Exercise description >> Keeping every word the same, give again only the lines from the one with "Instruction: Select the" through the end of the data, both included, and leave every picture out.

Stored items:
*-*-*

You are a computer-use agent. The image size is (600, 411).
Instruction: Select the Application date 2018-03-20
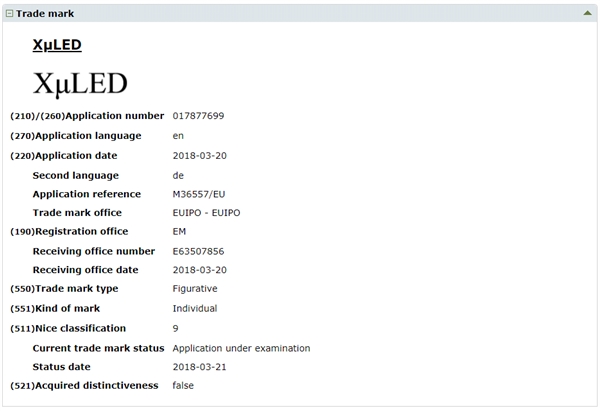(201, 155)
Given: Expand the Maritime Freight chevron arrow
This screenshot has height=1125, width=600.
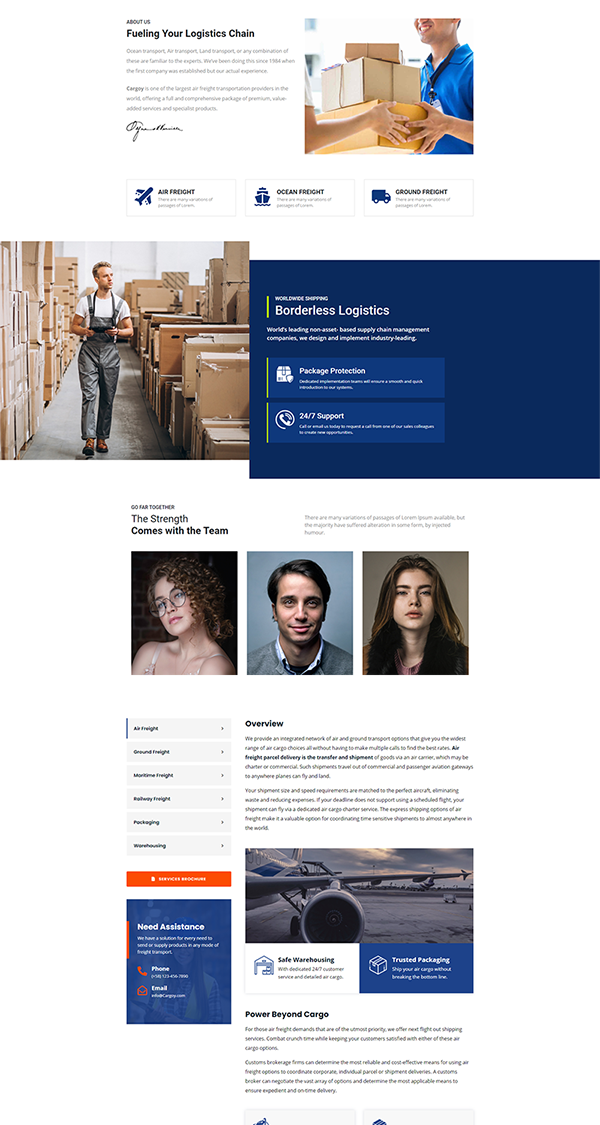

*-*-*

Result >>
Instruction: Select the Application date 2018-03-20
(201, 155)
Given: Expand the Maritime Freight chevron arrow
This screenshot has height=1125, width=600.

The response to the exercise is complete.